A military jury of eight members spent over three hours to arrive at a verdict in the case.

[B]Involuntary manslaughter[/B]

The older Santos said the family has long been hoping and asking that the defendant be found guilty of second-degree murder.

“But he’s only found guilty of involuntary manslaughter. And instead of 10 years, he was only sentenced to five years in prison. That hurts me and the whole family a lot. …What message does it send? That if you kill a fellow Marine, you will only be jailed five years. After that, he’s a free man, he can go on with his life, while the family of the person whose life he took will forever carry the grief and sadness,” the older Santos said.

David M. Santos and his son’s adoptive mother Isabella Maratita flew from Rota to Camp Lejeune in North Carolina for the trial, which was scheduled for June 16 to 29. But the trial and sentencing lasted only until June 27.

They just got back to Rota this week.

“On June 27, the panel found him not guilty of second-degree murder, but found him guilty of only involuntary manslaughter,” David M. Santos said in a phone interview from Rota.

John Santos, who is David M. Santos’s brother and uncle of the slain Marine, said yesterday in a separate interview that it’s bittersweet justice for the whole family.

“I feel sorry for my brother, for learning that the man who took away his son’s life will only be jailed for five years,” he said.

John Santos, who works at the Legislature, said it’s unfair that the punishment for taking one’s life is only five years.

The Santos family said it’s hard to understand that their son would lose his life in the hands of a fellow Marine, when they were fighting a war against terror.


The grieving father said throughout the trial, he felt that there’s discrimination against his son, in favor of the defendant.

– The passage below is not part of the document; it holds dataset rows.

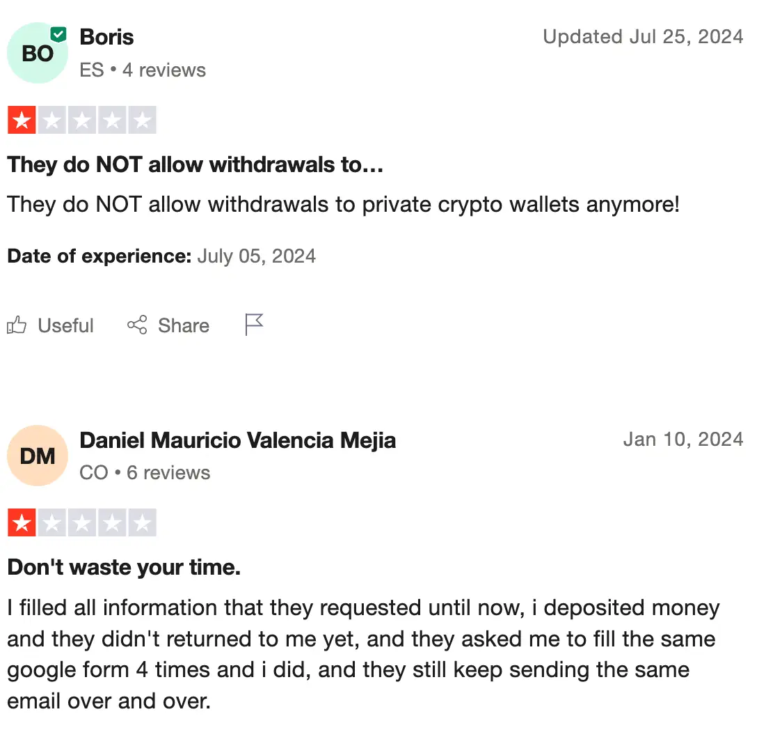
Task: Open reviewer profile for Boris
Action: pos(107,37)
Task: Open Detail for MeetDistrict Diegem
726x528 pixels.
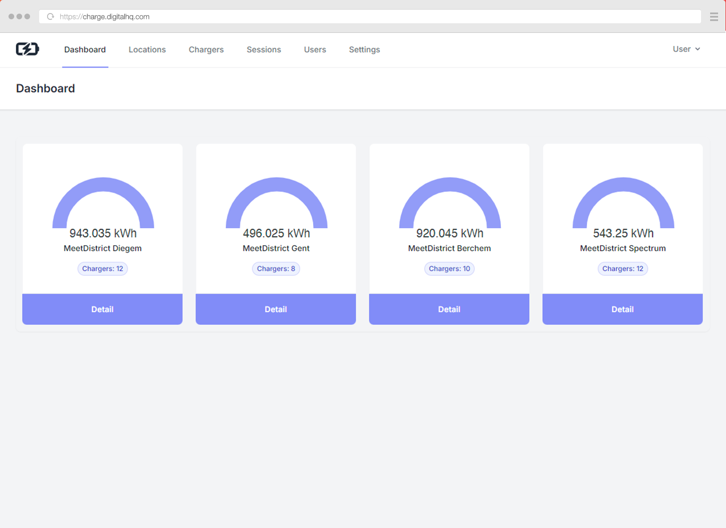Action: coord(103,309)
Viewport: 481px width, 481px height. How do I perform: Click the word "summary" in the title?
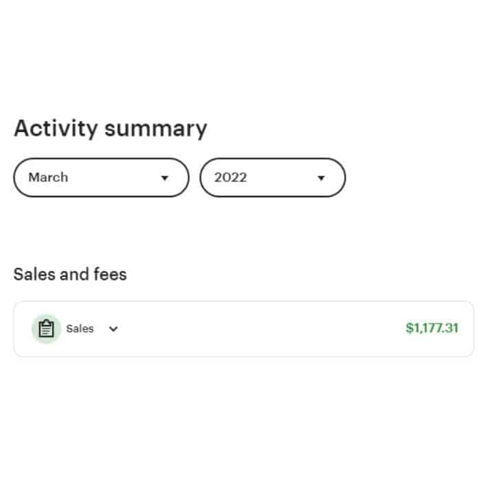157,128
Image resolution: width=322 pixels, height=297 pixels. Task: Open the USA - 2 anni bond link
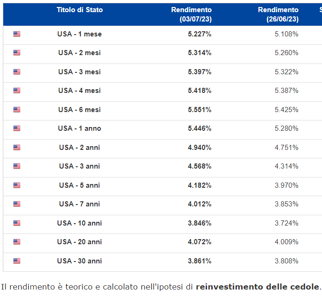click(x=79, y=148)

“The defendant is a white man. All the eight members of the military panel were white. They didn’t even know who the Chamorros are, that they are also U.S. citizens, and they favored the white man. They helped the man who murdered my son, but not us, who wanted justice for our son. …He stabbed my son to death, and he gets five years. I can’t explain the grief, the pain, the suffering,” he said.

The older Santos said he wasn’t able to talk to the defendant, who he said has been dishonorably discharged from the U.S. Marine Corps.

“Like I said before, we could only hear the defendant’s side, and not my son’s side of the story,” he added.

Dalton, he said, is 25 years old and will only be 30 when he goes out of jail.

David M. Santos said that after Dalton has spent some time at a military prison, he will be transferred to a civilian prison in Leavenworth, Kansas.

“My son was supposed to turn 22 on May 17. He was born in 1989,” he said, adding that every Father’s Day will be different.

He said his son’s son is now 4 years old.

In news stories from North Carolina about the murder trial, the defense and prosecution painted staggeringly different pictures of what happened during that early morning of July 16, 2010, in Afghanistan.

[B]One-year death anniversary[/B]

As the one-year death anniversary of the late Marine draws closer, the family on Rota is now preparing for a nightly rosary and Mass, which will start on July 8, Friday, and end on July 16, Saturday.

The nightly rosary will start at 6:30pm, followed by Mass at 7pm, at the San Isidro-Saina Ina Church on Rota.

On July 16, the anniversary of the death, there will be a prayer ceremony or “responso” at the San Jose Cemetery on Rota where the late Marine was buried on July 29 last year.

Families and friends are invited to join the Santos family at the Rosary and Mass.